(Data items)
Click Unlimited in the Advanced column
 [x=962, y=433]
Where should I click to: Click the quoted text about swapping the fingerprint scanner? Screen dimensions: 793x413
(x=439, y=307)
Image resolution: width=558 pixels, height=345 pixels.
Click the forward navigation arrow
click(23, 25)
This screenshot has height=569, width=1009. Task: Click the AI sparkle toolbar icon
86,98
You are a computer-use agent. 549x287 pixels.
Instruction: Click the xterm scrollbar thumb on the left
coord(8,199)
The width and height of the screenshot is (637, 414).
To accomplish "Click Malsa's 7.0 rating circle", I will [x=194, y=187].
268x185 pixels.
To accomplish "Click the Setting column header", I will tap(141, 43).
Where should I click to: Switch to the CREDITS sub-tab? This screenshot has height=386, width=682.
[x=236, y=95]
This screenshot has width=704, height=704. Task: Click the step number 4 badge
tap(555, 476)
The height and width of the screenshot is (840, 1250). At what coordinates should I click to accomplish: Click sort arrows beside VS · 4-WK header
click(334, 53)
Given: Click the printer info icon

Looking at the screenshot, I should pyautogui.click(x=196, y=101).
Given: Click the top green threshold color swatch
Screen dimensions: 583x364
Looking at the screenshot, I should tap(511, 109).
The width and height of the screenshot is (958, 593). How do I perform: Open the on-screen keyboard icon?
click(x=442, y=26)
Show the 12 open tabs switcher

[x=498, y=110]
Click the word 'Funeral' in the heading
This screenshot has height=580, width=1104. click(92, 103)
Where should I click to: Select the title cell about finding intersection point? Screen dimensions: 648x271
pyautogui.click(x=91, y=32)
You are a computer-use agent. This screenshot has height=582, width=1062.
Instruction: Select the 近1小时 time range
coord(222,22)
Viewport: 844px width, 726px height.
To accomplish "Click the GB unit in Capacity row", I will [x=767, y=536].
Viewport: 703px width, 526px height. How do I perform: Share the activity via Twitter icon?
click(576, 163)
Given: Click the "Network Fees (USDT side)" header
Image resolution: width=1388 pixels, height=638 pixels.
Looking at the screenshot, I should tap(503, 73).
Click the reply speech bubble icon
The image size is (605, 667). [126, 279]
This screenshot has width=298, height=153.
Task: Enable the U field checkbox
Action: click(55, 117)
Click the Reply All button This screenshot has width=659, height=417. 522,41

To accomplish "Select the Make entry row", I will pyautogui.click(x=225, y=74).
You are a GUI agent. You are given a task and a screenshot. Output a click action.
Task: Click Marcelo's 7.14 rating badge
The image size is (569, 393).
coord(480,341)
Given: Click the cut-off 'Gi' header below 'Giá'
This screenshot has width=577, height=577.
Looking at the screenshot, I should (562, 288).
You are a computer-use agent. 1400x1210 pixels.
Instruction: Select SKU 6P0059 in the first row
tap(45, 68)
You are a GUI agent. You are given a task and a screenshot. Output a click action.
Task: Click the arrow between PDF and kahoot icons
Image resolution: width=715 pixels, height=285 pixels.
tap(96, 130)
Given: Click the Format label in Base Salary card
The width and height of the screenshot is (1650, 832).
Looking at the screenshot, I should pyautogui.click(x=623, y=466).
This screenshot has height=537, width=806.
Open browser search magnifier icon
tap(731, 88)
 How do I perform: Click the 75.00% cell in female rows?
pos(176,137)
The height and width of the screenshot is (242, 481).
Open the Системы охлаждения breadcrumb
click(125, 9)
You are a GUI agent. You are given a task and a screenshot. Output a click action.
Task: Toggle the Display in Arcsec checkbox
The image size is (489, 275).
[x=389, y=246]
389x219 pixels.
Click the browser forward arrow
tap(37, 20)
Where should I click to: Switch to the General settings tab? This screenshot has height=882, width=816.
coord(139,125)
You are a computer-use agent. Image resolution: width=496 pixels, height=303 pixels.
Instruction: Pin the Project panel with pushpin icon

### Assigned task
Word for word, restate the entries from the first line to the line that has "The width and height of the screenshot is (637, 414).", both included, and nothing else.

### The answer
Click Unlimited in the Advanced column
 [x=962, y=433]
Where should I click to: Click the quoted text about swapping the fingerprint scanner? Screen dimensions: 793x413
(x=439, y=307)
Image resolution: width=558 pixels, height=345 pixels.
Click the forward navigation arrow
click(23, 25)
This screenshot has height=569, width=1009. Task: Click the AI sparkle toolbar icon
86,98
You are a computer-use agent. 549x287 pixels.
Instruction: Click the xterm scrollbar thumb on the left
coord(8,199)
The width and height of the screenshot is (637, 414).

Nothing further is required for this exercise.